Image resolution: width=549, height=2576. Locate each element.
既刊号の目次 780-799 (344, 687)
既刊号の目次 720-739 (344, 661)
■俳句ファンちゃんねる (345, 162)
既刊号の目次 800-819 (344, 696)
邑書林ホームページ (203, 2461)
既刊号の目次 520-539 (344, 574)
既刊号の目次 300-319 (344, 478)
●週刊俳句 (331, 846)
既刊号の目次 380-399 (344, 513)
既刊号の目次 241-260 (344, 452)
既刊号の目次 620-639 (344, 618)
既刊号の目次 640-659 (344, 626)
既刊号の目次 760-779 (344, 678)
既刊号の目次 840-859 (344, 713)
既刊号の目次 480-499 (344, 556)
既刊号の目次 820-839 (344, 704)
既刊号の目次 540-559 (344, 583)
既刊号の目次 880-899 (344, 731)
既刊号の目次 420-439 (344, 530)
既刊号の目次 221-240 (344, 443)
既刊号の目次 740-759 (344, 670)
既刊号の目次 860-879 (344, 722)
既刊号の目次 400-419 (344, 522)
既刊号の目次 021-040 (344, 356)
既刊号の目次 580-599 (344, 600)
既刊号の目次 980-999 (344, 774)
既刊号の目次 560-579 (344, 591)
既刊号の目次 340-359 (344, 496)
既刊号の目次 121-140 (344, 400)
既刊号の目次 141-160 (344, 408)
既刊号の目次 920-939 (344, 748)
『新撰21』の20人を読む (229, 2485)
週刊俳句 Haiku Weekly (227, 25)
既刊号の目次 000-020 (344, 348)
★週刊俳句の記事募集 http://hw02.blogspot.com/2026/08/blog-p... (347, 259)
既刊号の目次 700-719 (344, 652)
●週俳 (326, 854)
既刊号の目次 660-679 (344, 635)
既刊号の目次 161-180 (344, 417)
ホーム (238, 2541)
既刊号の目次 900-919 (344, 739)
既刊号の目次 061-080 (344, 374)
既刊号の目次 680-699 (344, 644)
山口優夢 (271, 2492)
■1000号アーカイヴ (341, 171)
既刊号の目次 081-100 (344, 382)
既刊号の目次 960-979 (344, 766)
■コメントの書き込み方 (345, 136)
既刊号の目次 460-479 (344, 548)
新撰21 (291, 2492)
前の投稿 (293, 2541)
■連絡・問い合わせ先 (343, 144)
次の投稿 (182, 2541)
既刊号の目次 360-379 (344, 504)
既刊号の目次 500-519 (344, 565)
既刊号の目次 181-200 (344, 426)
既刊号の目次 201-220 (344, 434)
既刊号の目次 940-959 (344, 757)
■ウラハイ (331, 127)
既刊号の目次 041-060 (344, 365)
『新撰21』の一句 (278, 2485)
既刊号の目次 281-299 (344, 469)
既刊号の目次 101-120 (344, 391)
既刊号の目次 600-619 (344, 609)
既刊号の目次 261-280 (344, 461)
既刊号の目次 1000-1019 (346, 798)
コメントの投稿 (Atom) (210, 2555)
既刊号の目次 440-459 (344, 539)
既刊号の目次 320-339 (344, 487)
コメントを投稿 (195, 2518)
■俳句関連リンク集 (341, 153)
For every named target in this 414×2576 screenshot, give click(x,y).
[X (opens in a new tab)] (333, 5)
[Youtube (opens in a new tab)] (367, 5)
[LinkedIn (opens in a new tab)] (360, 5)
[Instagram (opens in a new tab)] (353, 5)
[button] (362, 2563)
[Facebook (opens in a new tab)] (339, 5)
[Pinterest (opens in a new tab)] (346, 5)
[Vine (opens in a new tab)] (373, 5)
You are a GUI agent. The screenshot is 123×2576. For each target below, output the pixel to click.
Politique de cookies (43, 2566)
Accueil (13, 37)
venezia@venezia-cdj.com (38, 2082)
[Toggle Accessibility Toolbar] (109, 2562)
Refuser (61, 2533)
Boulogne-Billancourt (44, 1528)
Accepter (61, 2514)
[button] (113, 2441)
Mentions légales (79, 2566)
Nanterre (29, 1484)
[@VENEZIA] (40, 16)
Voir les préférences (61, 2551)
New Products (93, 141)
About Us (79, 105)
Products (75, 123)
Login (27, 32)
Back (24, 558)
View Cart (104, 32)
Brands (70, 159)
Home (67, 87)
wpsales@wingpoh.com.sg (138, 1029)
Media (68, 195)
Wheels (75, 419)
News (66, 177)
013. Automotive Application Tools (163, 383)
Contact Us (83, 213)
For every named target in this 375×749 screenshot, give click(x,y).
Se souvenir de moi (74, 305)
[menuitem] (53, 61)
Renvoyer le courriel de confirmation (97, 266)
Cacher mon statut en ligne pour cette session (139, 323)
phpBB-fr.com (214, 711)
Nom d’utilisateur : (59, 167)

:: ASSIGNED TASK ::
Transcribe, please, every line from the first line of the listing above through the line with "[Facebook (opens in a new tab)] (339, 5)". Keep both ends and nothing else.

:: COMPLETED TASK ::
Image resolution: width=549, height=2576. Locate each element.
既刊号の目次 780-799 (344, 687)
既刊号の目次 720-739 (344, 661)
■俳句ファンちゃんねる (345, 162)
既刊号の目次 800-819 (344, 696)
邑書林ホームページ (203, 2461)
既刊号の目次 520-539 (344, 574)
既刊号の目次 300-319 (344, 478)
●週刊俳句 (331, 846)
既刊号の目次 380-399 (344, 513)
既刊号の目次 241-260 (344, 452)
既刊号の目次 620-639 (344, 618)
既刊号の目次 640-659 (344, 626)
既刊号の目次 760-779 (344, 678)
既刊号の目次 840-859 (344, 713)
既刊号の目次 480-499 (344, 556)
既刊号の目次 820-839 (344, 704)
既刊号の目次 540-559 (344, 583)
既刊号の目次 880-899 (344, 731)
既刊号の目次 420-439 (344, 530)
既刊号の目次 221-240 (344, 443)
既刊号の目次 740-759 (344, 670)
既刊号の目次 860-879 (344, 722)
既刊号の目次 400-419 (344, 522)
既刊号の目次 021-040 (344, 356)
既刊号の目次 580-599 (344, 600)
既刊号の目次 980-999 (344, 774)
既刊号の目次 560-579 (344, 591)
既刊号の目次 340-359 (344, 496)
既刊号の目次 121-140 (344, 400)
既刊号の目次 141-160 (344, 408)
既刊号の目次 920-939 (344, 748)
『新撰21』の20人を読む (229, 2485)
週刊俳句 Haiku Weekly (227, 25)
既刊号の目次 000-020 (344, 348)
★週刊俳句の記事募集 http://hw02.blogspot.com/2026/08/blog-p... (347, 259)
既刊号の目次 700-719 (344, 652)
●週俳 (326, 854)
既刊号の目次 660-679 (344, 635)
既刊号の目次 161-180 (344, 417)
ホーム (238, 2541)
既刊号の目次 900-919 (344, 739)
既刊号の目次 061-080 (344, 374)
既刊号の目次 680-699 (344, 644)
山口優夢 (271, 2492)
■1000号アーカイヴ (341, 171)
既刊号の目次 081-100 (344, 382)
既刊号の目次 960-979 (344, 766)
■コメントの書き込み方 (345, 136)
既刊号の目次 460-479 (344, 548)
新撰21 (291, 2492)
前の投稿 (293, 2541)
■連絡・問い合わせ先 (343, 144)
次の投稿 (182, 2541)
既刊号の目次 360-379 (344, 504)
既刊号の目次 500-519 (344, 565)
既刊号の目次 181-200 (344, 426)
既刊号の目次 201-220 (344, 434)
既刊号の目次 940-959 (344, 757)
■ウラハイ (331, 127)
既刊号の目次 041-060 (344, 365)
『新撰21』の一句 (278, 2485)
既刊号の目次 281-299 (344, 469)
既刊号の目次 101-120 (344, 391)
既刊号の目次 600-619 (344, 609)
既刊号の目次 261-280 (344, 461)
既刊号の目次 1000-1019 (346, 798)
コメントの投稿 (Atom) (210, 2555)
既刊号の目次 440-459 (344, 539)
既刊号の目次 320-339 (344, 487)
コメントを投稿 (195, 2518)
■俳句関連リンク集 (341, 153)
For every named target in this 414×2576 screenshot, give click(x,y).
[X (opens in a new tab)] (333, 5)
[Youtube (opens in a new tab)] (367, 5)
[LinkedIn (opens in a new tab)] (360, 5)
[Instagram (opens in a new tab)] (353, 5)
[button] (362, 2563)
[Facebook (opens in a new tab)] (339, 5)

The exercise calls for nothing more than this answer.